紧接着又是密集的呯呯声,后座的挡风玻璃四分五裂,溅起漫天碎片,车轮也彻底报废,轮胎随即瘪了下去,在地面上拖行发出一星火花,车厢也跟着剧烈震动起来。
随着速度的减慢,一辆黑色越野车残影飞驰着穿过深沉的夜色,轻而易举地从背后撞了上去。
一下、两下。
车辆被推着前行。
对方持枪,而且看这种架势绝对不可能是普通寻仇。今天没出任务他也没带警枪,现在下车未必能躲得过狙击。
况且……陆均余光看了眼身旁。
谢思阳还在这里。
紧张很清楚地表现在她惨白的脸色上,但除了最初的一声惊呼外,她什么也没说,似是生怕影响到他。
陆均眼底有着少见的凌厉,如利剑出鞘那般,他动作快得出,不断操纵方向盘、油门的同时还抽出手给支队发了定位。

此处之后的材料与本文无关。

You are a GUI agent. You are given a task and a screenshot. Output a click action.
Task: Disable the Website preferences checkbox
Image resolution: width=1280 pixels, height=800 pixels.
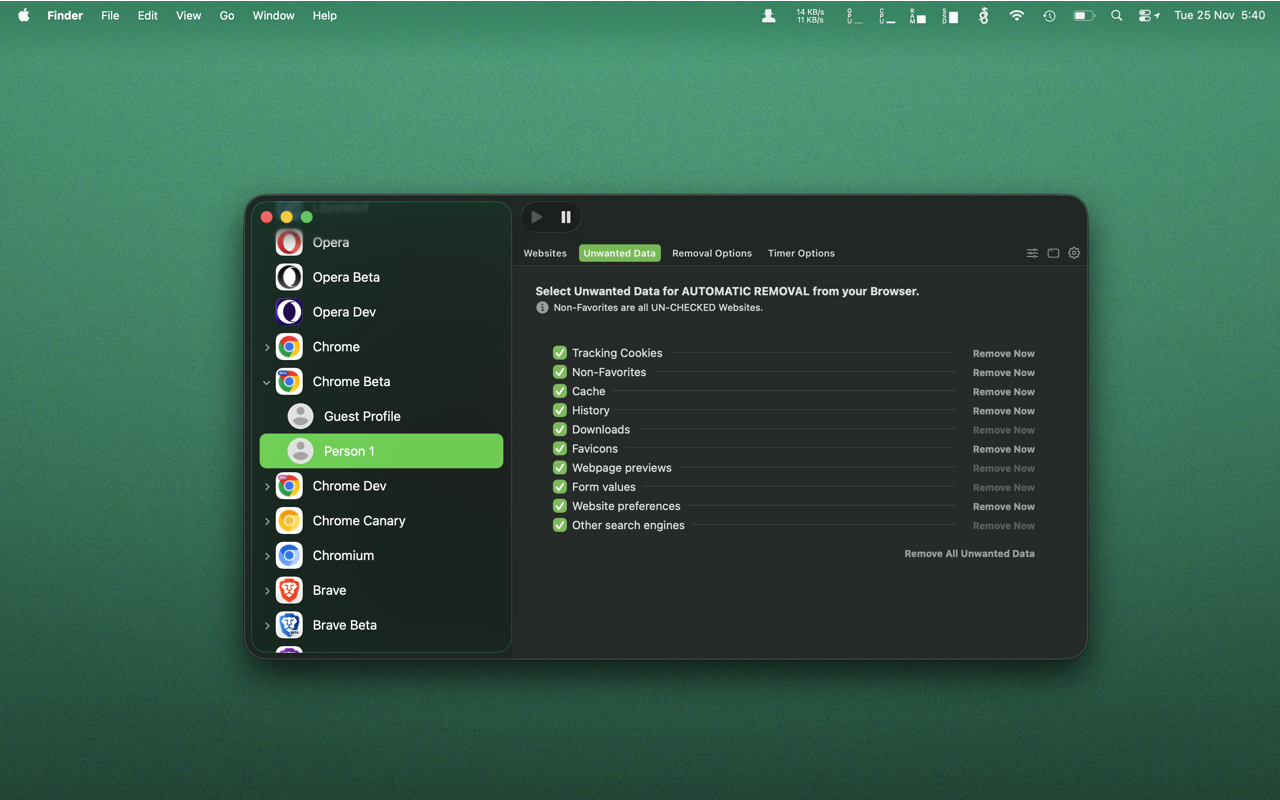[x=560, y=506]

蜿蜒的公路上,两辆车眼见就要首尾相撞,蓦然前一辆车车身极快地急转弯,一次又一次闪躲开。
在这种追逐游戏中,身后的越野车逐渐失去耐心,加足马力发狠地撞出最后一击——
霎时那辆车失控撞上了道路边缘的树,右侧高高翻飞而起,驾驶座的车窗不堪重负应声碎裂,一道鲜血飞溅而出!
时间仿佛停滞了。
谢思阳感觉自己被抛得很高很高,惊险一瞬,陆均从身旁扑来,以不可思议的速度护住了她,挡住了大部分光源和玻璃。

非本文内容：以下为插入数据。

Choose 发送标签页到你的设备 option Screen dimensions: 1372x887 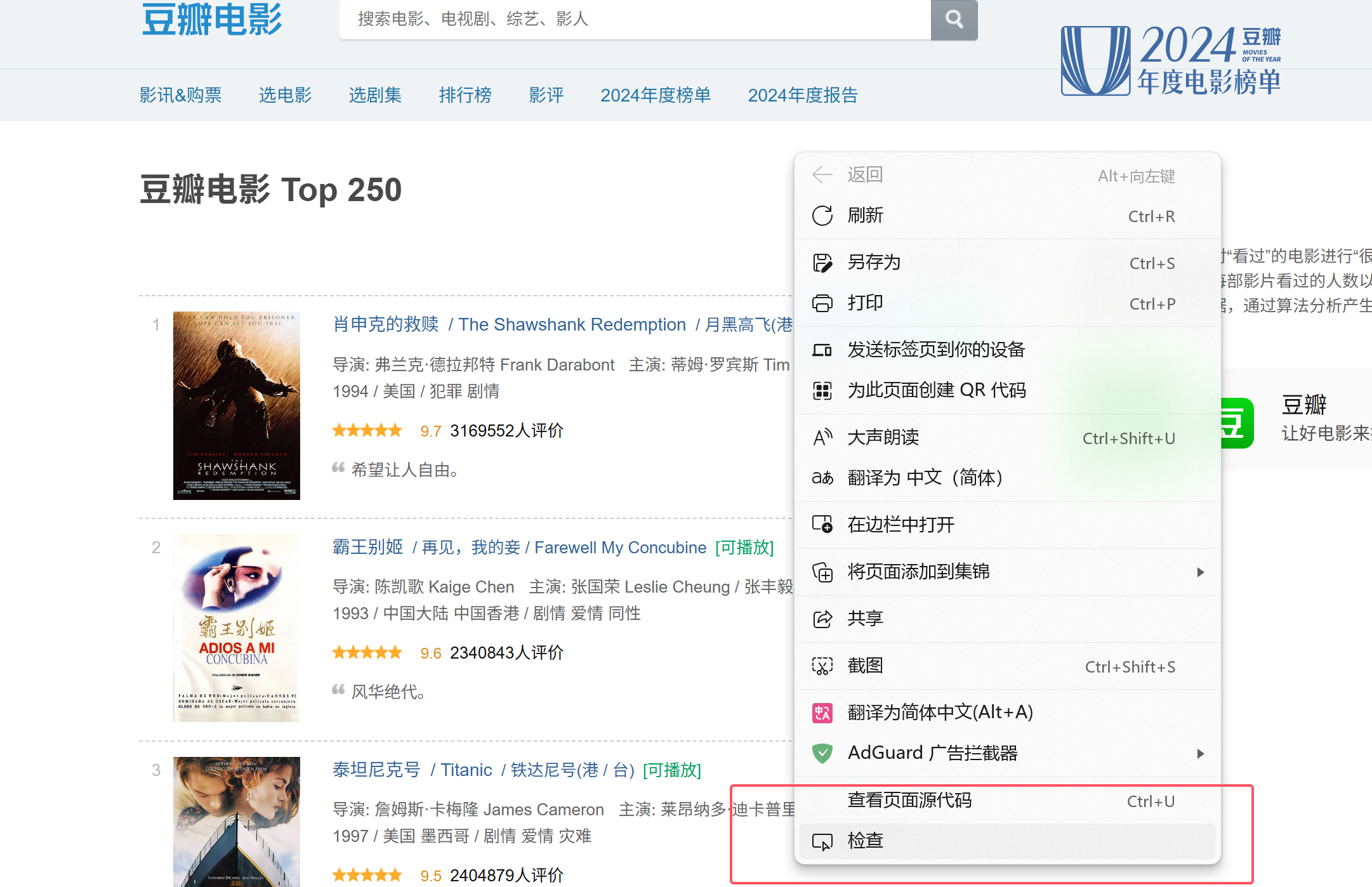[936, 350]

几秒后车沉闷落地,连同树干折断的动静在空气中发出震耳欲聋的声响。似乎过了很久很久,世界彻底静了下来。
唯一让她有真实感的是近在咫尺的、炙热的心跳声。
“没事,别哭。”陆均伸过手去抚她的脸,浓稠鲜红的血顺着掌心滴落下来,他应该是觉得不好看,随即擦了擦,那道血迹却反而越晕越深了。
她哭了吗?谢思阳想。
头顶传来陆均嘶哑的声音:“对不起,我不是故意要跟你生气,我只是……太不想失去你了。”
他那么温柔,直到这个时候率先想到的还是道歉。
可他又做错了什么?
他已经尽力在维系这段感情,或许比她想象的更早就已经发现辛成阙的存在,但他没有质问、没有出声,而是陪着她一起,将看似平静的局面推演到了现在,一个人咽下了所有的孤独与痛苦。
或许唯一错的是,他不该这么喜欢她。
不喜欢她,就会及早抽身离开。
就不会像现在这般伤痕累累。
身后传来开门的咔哒声,有人下车了。
那些人都是亡命之徒,陆均这辆车已经几近报废状态,车身严重变形,被撞击的部位深深瘪了进去。
已经没有时间了。
他们此刻在四散的玻璃碎片中紧紧相贴着,但陆均还是伸手做了个拥抱的动作,然后他把手机交回到谢思阳手里,“听着,谢思阳,我观察过了,对方车上只有两个人,待会儿我缠住他们,你找准机会离开,听见没有?”
“这条路我熟悉,你沿着左面的山林跑,跑远后找个地方躲起来,再联系辛成阙。”
“如果我没能回来,”他凝视着她,明明在微笑,声音却颤抖沙哑,“我没做到的事就请他帮我完成吧。”
下一刻,他从车窗飞身跃出——
光线从他身后不断涌了进来,刹那间,有什么灼热的东西落在谢思阳的眼皮上。
那是一滴血。
满目鲜红之中,只见陆均闪电般地踹向了那两个人,又以极快的速度扫落他们的手枪。
战势一触即发,杀手恼羞成怒,拳脚撞击在骨骼的声音一声比一声可怕。陆均没困在这种二打一的局面太久,他掰过一个人的手反向一拧,同时借住他的力道,整个人身体绷到极致,凌空踹飞身后的人。
在陆均的有意引导下,渐渐的,三人离车越来越远。
谢思阳知道,机会来了。
她从来没这么敏捷过,逃跑的过程比想象中还顺利,绕过车头就是公路左面,旁边高高的斜坡,修建时用六边形空心石块垒好了,只不过年久失修,长了不少野草荆棘。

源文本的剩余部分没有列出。